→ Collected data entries
________________

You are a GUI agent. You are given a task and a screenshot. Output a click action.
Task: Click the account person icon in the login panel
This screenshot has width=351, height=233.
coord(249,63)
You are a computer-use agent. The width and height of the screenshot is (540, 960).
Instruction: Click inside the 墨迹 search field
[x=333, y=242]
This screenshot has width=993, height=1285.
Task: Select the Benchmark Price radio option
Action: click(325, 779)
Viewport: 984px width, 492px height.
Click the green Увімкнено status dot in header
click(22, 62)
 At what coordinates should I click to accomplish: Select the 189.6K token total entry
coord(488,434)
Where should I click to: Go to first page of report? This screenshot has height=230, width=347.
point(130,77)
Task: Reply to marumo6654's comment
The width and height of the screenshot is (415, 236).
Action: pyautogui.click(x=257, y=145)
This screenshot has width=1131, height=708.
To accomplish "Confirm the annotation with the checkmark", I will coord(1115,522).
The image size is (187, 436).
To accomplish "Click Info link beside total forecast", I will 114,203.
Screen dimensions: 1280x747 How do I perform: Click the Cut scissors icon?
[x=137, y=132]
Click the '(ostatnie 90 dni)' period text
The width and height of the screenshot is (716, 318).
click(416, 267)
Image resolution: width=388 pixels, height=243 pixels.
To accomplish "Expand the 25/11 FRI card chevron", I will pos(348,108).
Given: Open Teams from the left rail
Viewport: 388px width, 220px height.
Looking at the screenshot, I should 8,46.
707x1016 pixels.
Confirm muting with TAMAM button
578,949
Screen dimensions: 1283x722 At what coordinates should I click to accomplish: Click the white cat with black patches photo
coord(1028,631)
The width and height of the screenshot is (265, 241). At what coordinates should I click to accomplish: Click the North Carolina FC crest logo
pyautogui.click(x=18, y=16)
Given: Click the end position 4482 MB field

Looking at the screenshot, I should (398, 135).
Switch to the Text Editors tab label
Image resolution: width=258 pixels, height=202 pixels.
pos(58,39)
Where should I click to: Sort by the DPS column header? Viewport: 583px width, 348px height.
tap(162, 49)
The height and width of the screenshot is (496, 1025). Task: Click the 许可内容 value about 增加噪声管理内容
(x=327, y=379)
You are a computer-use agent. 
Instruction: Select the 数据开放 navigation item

________________

→ THE TASK
Show the data once more, exactly as it was written.

→ RESPONSE
You are a GUI agent. You are given a task and a screenshot. Output a click action.
Task: Click the account person icon in the login panel
This screenshot has width=351, height=233.
coord(249,63)
You are a computer-use agent. The width and height of the screenshot is (540, 960).
Instruction: Click inside the 墨迹 search field
[x=333, y=242]
This screenshot has width=993, height=1285.
Task: Select the Benchmark Price radio option
Action: click(325, 779)
Viewport: 984px width, 492px height.
Click the green Увімкнено status dot in header
click(22, 62)
 At what coordinates should I click to accomplish: Select the 189.6K token total entry
coord(488,434)
Where should I click to: Go to first page of report? This screenshot has height=230, width=347.
point(130,77)
Task: Reply to marumo6654's comment
The width and height of the screenshot is (415, 236).
Action: pyautogui.click(x=257, y=145)
This screenshot has width=1131, height=708.
To accomplish "Confirm the annotation with the checkmark", I will coord(1115,522).
The image size is (187, 436).
To accomplish "Click Info link beside total forecast", I will 114,203.
Screen dimensions: 1280x747 How do I perform: Click the Cut scissors icon?
[x=137, y=132]
Click the '(ostatnie 90 dni)' period text
The width and height of the screenshot is (716, 318).
click(416, 267)
Image resolution: width=388 pixels, height=243 pixels.
To accomplish "Expand the 25/11 FRI card chevron", I will pos(348,108).
Given: Open Teams from the left rail
Viewport: 388px width, 220px height.
Looking at the screenshot, I should 8,46.
707x1016 pixels.
Confirm muting with TAMAM button
578,949
Screen dimensions: 1283x722 At what coordinates should I click to accomplish: Click the white cat with black patches photo
coord(1028,631)
The width and height of the screenshot is (265, 241). At what coordinates should I click to accomplish: Click the North Carolina FC crest logo
pyautogui.click(x=18, y=16)
Given: Click the end position 4482 MB field

Looking at the screenshot, I should (398, 135).
Switch to the Text Editors tab label
Image resolution: width=258 pixels, height=202 pixels.
pos(58,39)
Where should I click to: Sort by the DPS column header? Viewport: 583px width, 348px height.
tap(162, 49)
The height and width of the screenshot is (496, 1025). Task: Click the 许可内容 value about 增加噪声管理内容
(x=327, y=379)
You are a computer-use agent. 
Instruction: Select the 数据开放 navigation item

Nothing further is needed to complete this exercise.